Instruction: Reproduce the material line by line, swapping "Locate" for "Find" everywhere it occurs and changing nothing else. Omit the pictures from your answer.

— start of Information shown —

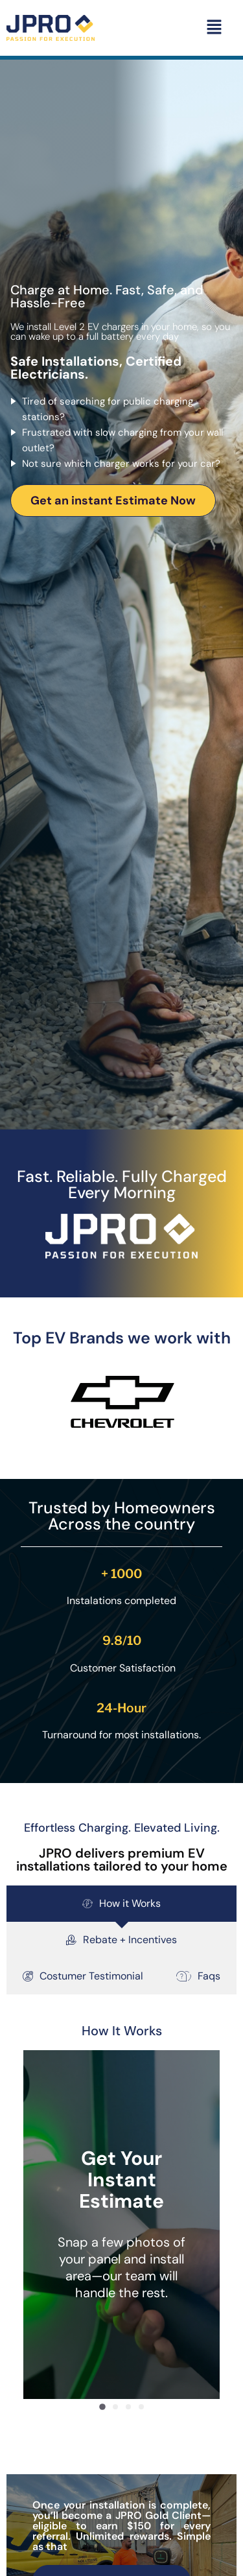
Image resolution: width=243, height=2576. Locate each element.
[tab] (121, 1903)
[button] (214, 28)
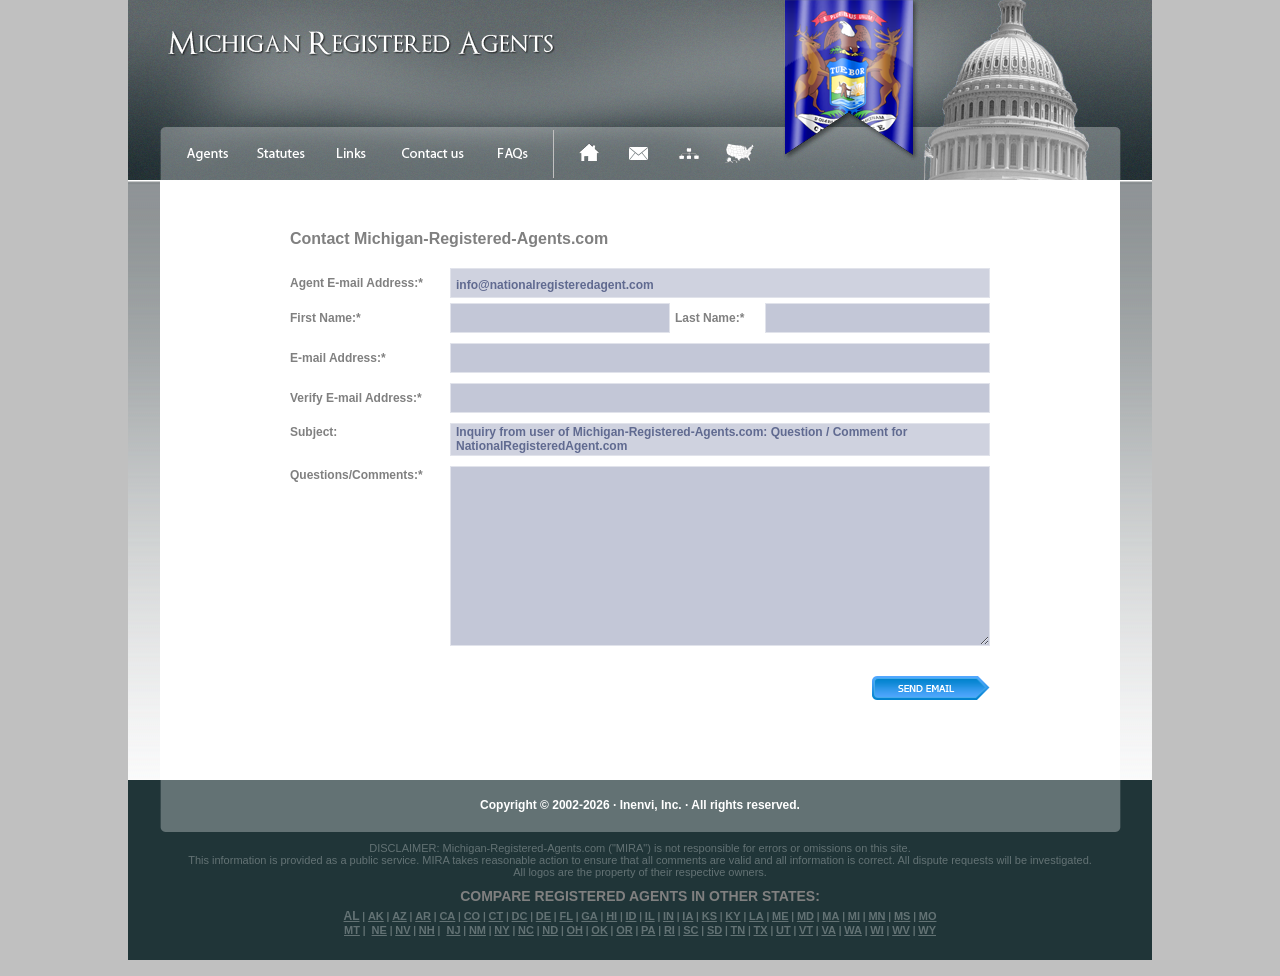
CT (496, 916)
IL (650, 916)
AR (423, 916)
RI (669, 930)
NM (477, 930)
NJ (453, 930)
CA (447, 916)
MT (352, 930)
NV (402, 930)
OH (574, 930)
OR (624, 930)
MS (902, 916)
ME (780, 916)
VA (828, 930)
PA (648, 930)
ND (550, 930)
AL (352, 916)
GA (589, 916)
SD (714, 930)
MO (928, 916)
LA (756, 916)
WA (853, 930)
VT (806, 930)
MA (830, 916)
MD (805, 916)
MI (854, 916)
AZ (399, 916)
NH (427, 930)
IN (668, 916)
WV (901, 930)
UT (783, 930)
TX (761, 930)
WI (876, 930)
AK (376, 916)
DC (520, 916)
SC (690, 930)
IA (687, 916)
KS (709, 916)
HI (611, 916)
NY (501, 930)
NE (379, 930)
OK (599, 930)
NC (526, 930)
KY (732, 916)
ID (630, 916)
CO (472, 916)
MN (876, 916)
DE (543, 916)
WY (927, 930)
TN (738, 930)
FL (565, 916)
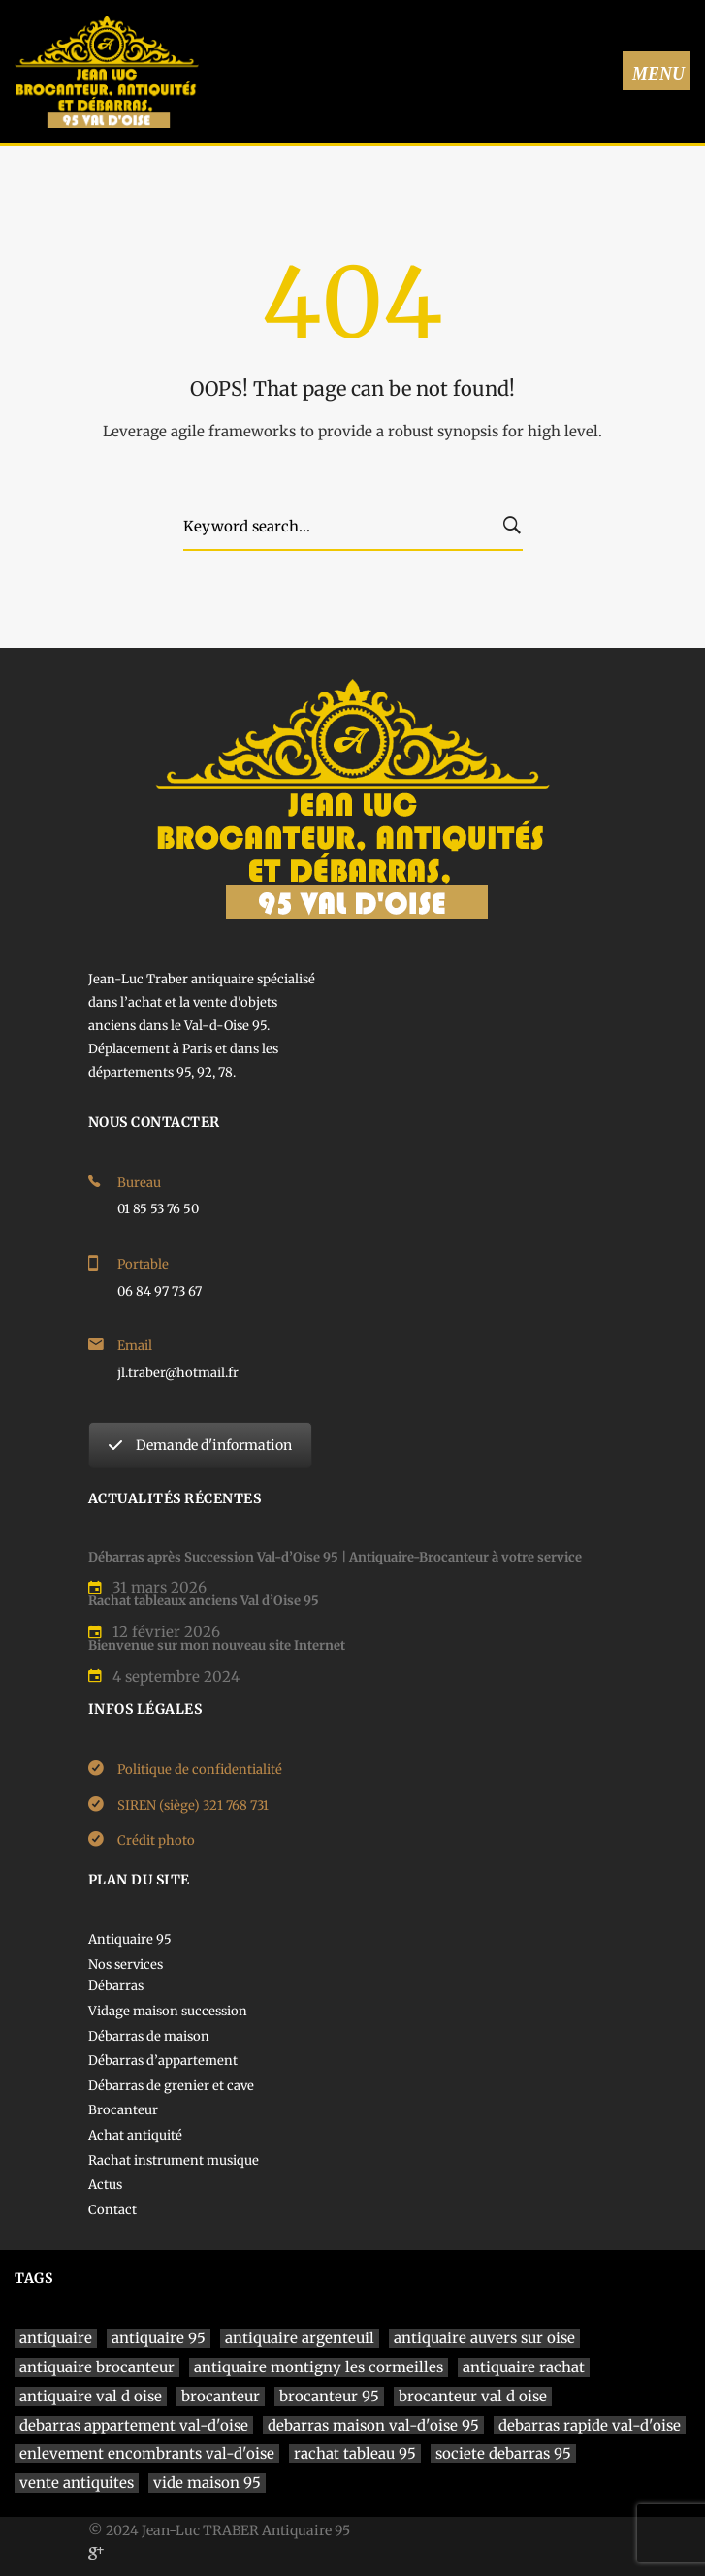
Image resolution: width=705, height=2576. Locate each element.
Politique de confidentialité (199, 1769)
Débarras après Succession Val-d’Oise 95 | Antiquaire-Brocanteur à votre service (335, 1557)
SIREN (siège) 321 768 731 (193, 1805)
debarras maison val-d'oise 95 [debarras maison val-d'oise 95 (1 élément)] (373, 2425)
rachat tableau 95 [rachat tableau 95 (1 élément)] (355, 2453)
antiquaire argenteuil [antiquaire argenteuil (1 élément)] (299, 2338)
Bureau (139, 1183)
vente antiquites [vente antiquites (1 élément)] (76, 2482)
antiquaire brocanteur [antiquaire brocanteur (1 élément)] (97, 2367)
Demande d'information (200, 1445)
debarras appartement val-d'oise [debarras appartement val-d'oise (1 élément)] (133, 2425)
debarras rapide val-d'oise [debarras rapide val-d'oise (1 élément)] (589, 2425)
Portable (143, 1264)
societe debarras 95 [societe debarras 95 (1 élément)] (503, 2453)
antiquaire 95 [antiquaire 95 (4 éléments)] (159, 2338)
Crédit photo (156, 1840)
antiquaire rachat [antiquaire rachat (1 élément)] (524, 2367)
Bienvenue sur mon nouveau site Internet (216, 1645)
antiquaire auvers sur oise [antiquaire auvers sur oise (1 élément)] (484, 2338)
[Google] (96, 2552)
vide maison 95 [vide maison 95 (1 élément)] (207, 2482)
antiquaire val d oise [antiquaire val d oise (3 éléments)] (90, 2396)
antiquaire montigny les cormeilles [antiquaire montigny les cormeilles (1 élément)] (318, 2367)
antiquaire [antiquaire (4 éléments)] (55, 2338)
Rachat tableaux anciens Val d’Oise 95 (203, 1601)
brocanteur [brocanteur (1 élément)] (220, 2396)
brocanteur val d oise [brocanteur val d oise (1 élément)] (473, 2396)
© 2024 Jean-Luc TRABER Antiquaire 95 (219, 2530)
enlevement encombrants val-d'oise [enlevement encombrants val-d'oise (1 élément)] (146, 2453)
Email (134, 1345)
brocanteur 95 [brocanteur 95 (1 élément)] (329, 2396)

— end of Information shown —

Complete response:
Image resolution: width=243, height=2576. Find each element.
[tab] (121, 1903)
[button] (214, 28)
CT (496, 916)
IL (650, 916)
AR (423, 916)
RI (669, 930)
NM (477, 930)
NJ (453, 930)
CA (447, 916)
MT (352, 930)
NV (402, 930)
OH (574, 930)
OR (624, 930)
MS (902, 916)
ME (780, 916)
VA (828, 930)
PA (648, 930)
ND (550, 930)
AL (352, 916)
GA (589, 916)
SD (714, 930)
MO (928, 916)
LA (756, 916)
WA (853, 930)
VT (806, 930)
MA (830, 916)
MD (805, 916)
MI (854, 916)
AZ (399, 916)
NH (427, 930)
IN (668, 916)
WV (901, 930)
UT (783, 930)
TX (761, 930)
WI (876, 930)
AK (376, 916)
DC (520, 916)
SC (690, 930)
IA (687, 916)
KS (709, 916)
HI (611, 916)
NY (501, 930)
NE (379, 930)
OK (599, 930)
NC (526, 930)
KY (732, 916)
ID (630, 916)
CO (472, 916)
MN (876, 916)
DE (543, 916)
WY (927, 930)
TN (738, 930)
FL (565, 916)
Image resolution: width=705, height=2576. Find each element.
Politique de confidentialité (199, 1769)
Débarras après Succession Val-d’Oise 95 | Antiquaire-Brocanteur à votre service (335, 1557)
SIREN (siège) 321 768 731 (193, 1805)
debarras maison val-d'oise 95 [debarras maison val-d'oise 95 (1 élément)] (373, 2425)
rachat tableau 95 [rachat tableau 95 (1 élément)] (355, 2453)
antiquaire argenteuil [antiquaire argenteuil (1 élément)] (299, 2338)
Bureau (139, 1183)
vente antiquites [vente antiquites (1 élément)] (76, 2482)
antiquaire brocanteur [antiquaire brocanteur (1 élément)] (97, 2367)
Demande d'information (200, 1445)
debarras appartement val-d'oise [debarras appartement val-d'oise (1 élément)] (133, 2425)
debarras rapide val-d'oise [debarras rapide val-d'oise (1 élément)] (589, 2425)
Portable (143, 1264)
societe debarras 95 [societe debarras 95 (1 élément)] (503, 2453)
antiquaire 95 [antiquaire 95 (4 éléments)] (159, 2338)
Crédit photo (156, 1840)
antiquaire rachat [antiquaire rachat (1 élément)] (524, 2367)
Bienvenue sur mon nouveau site Internet (216, 1645)
antiquaire auvers sur oise [antiquaire auvers sur oise (1 élément)] (484, 2338)
[Google] (96, 2552)
vide maison 95 [vide maison 95 (1 élément)] (207, 2482)
antiquaire val d oise [antiquaire val d oise (3 éléments)] (90, 2396)
antiquaire montigny les cormeilles [antiquaire montigny les cormeilles (1 élément)] (318, 2367)
antiquaire [antiquaire (4 éléments)] (55, 2338)
Rachat tableaux anciens Val d’Oise 95 (203, 1601)
brocanteur [brocanteur (1 élément)] (220, 2396)
brocanteur val d oise [brocanteur val d oise (1 élément)] (473, 2396)
© 2024 Jean-Luc TRABER Antiquaire 95 (219, 2530)
enlevement encombrants val-d'oise [enlevement encombrants val-d'oise (1 élément)] (146, 2453)
Email (134, 1345)
brocanteur 95 [brocanteur 95 (1 élément)] (329, 2396)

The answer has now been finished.